LESETEXT>
'''
Unternehmen können nicht altruistisch sein

Interview mit dem Philosophen Christian Schüle über die Motive für CSR

Wieso engagieren sich Unternehmen überhaupt gesellschaftlich? Was haben sie davon? Sind Unternehmer moralischer oder unmoralischer als der Durchschnitt der Bevölkerung? Christian Schüle hat in München und Wien Philosophie und Politische Wissenschaft studiert und ist freier Autor und Publizist. Seine Essays, Feuilletons und Reportagen wurden mehrfach ausgezeichnet. Seit  dem Sommersemester 2015 lehrt Schüle an der Universität der Künste in Berlin. Er befasst sich seit vielen Jahren mit Fragen gesellschaftlicher Verantwortung. Im Interview erklärt er, wieso Unternehmen nicht altruistisch sein müssen und dennoch immer größere gesellschaftliche Verantwortung tragen.

Herr Schüle, CSR ist schwer in Mode, wieso tun Unternehmen plötzlich soviel Gutes?
'''
(Einträge aus einer Sammlung)
'''
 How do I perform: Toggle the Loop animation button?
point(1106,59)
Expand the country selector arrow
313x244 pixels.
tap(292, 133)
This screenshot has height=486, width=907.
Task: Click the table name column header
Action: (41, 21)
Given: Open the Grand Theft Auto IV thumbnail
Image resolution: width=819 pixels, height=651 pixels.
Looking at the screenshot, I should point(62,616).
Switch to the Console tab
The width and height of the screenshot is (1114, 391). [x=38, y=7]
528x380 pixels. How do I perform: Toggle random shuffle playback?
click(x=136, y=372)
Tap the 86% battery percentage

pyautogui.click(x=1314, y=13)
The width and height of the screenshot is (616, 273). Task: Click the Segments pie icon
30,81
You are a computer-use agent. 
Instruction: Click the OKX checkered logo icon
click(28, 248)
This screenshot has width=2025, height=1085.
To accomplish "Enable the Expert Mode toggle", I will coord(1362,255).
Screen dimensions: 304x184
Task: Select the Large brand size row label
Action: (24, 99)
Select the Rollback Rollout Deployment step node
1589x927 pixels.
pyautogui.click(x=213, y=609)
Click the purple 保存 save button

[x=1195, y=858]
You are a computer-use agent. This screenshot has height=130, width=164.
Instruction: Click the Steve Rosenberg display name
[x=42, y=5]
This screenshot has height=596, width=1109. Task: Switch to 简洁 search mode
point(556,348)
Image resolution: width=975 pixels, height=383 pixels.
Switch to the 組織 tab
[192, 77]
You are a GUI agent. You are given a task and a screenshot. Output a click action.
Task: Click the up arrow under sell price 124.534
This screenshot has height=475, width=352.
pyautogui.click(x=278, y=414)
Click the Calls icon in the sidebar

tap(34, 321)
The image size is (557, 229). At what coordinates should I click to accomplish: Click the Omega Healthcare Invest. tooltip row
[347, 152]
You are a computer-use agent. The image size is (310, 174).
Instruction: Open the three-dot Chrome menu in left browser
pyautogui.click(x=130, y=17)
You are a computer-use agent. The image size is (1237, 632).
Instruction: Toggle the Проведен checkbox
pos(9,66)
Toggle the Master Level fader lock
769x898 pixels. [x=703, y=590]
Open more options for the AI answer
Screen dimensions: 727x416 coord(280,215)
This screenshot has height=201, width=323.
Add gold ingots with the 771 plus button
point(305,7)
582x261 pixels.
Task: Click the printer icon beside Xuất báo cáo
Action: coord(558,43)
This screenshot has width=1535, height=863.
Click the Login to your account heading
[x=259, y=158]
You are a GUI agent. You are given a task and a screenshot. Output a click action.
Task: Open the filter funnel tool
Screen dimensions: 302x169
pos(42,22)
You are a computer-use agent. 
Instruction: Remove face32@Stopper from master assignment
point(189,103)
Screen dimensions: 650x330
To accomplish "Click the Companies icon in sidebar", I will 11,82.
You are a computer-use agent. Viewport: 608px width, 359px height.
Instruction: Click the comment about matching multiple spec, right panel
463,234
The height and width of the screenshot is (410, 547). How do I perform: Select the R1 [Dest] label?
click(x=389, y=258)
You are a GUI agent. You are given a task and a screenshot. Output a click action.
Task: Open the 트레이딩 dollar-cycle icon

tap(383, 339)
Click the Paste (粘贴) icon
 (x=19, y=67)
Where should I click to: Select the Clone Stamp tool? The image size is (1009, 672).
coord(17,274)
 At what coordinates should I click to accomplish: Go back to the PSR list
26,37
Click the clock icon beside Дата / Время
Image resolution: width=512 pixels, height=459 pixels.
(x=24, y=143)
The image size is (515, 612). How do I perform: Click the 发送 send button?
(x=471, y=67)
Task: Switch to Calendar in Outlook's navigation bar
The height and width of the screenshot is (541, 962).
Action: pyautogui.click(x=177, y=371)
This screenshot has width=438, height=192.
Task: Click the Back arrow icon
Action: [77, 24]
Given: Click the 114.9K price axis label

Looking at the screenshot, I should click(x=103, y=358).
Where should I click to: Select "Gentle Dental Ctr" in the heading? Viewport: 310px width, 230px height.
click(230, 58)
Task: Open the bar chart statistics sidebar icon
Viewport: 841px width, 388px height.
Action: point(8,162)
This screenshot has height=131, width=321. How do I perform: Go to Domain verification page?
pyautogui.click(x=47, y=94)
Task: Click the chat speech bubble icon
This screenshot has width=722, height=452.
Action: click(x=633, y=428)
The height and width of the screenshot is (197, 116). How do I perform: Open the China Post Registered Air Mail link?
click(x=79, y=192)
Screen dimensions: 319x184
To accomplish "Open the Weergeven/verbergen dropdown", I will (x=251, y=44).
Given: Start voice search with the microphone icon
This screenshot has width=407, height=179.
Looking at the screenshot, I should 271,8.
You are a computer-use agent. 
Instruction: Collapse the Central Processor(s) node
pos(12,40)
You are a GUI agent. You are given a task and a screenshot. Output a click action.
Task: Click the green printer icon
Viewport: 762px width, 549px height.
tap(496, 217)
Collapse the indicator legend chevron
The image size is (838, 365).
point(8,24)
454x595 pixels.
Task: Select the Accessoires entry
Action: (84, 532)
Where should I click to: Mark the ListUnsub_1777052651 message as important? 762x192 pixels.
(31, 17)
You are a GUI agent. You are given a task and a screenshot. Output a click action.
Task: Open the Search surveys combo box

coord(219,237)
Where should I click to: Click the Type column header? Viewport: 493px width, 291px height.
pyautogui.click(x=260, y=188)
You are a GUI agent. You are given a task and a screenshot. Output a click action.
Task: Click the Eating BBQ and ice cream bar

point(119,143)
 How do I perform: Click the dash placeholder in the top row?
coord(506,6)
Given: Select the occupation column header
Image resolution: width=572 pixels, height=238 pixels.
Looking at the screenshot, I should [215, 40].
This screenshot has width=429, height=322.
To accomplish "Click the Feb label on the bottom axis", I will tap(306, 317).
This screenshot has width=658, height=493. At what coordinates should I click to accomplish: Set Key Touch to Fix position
'''
AUFGABEN ZUR ÜBUNG>
1. Seit wann lehrt Christian Schüle laut dem Interview über CSR an der Universität der Künste in Berlin?
2. Führen Sie das Interview über die Motive für CSR nach der letzten Frage weiter.

ERWARTETE ERGEBNISSE>
1. Seit dem Sommersemester 2015.

2.
 Ich glaube, dass die Sehnsucht nach dem Guten die gesellschaftliche Entwicklung widerspiegelt: der Staat zieht sich immer mehr zurück, so dass Leerstellen bleiben für privates Engagement. Zum anderen begreifen wir viele gesellschaftliche Themen heute als globale Phänomene. Dafür sind die großen Unternehmen genau richtig aufgestellt.

Können Unternehmen altruistisch sein, oder sind es immer (nur) die handelnden Personen?

 Unternehmen können per Definition nicht selbstlos sein. Wenn, dann sind einzelne Menschen altruistisch, und ich glaube, dass das nur für sehr wenige gilt. Unternehmen aber gibt es immer, weil sie einen Zweck erfüllen: die Nachfrage nach Ihrem Produkt, die Leistung, die Technik, die kreative Idee, die sie vermarkten. Das heißt: wenn Unternehmen sich gesellschaftlich engagieren, ist das so gut wie nie uneigennützig.

Aus welchen Motiven werden Unternehmer dann zu Wohltätern?

Da muss man unterscheiden, ob einzelne Unternehmer-Persönlichkeiten das Sagen haben, wofür sich die Firma engagiert. Dann handelt es sich um das klassische Mäzenatentum, das heißt, der Mäzen fördert das, was ihm wichtig ist – aus welchem Grund auch immer.

Ist das schlecht?

Nein, aber man sollte es im Kopf behalten: Alle Mäzene haben ihre weltanschauliche Agenda, ob sie Rockefeller heißen, Plattner oder Gates. Sie fördern, was ihnen am Herzen liegt. Denken Sie an Reinhold Würth und seine Museen für Alte Meister.

Wie steht es um die Eitelkeit als Triebfeder?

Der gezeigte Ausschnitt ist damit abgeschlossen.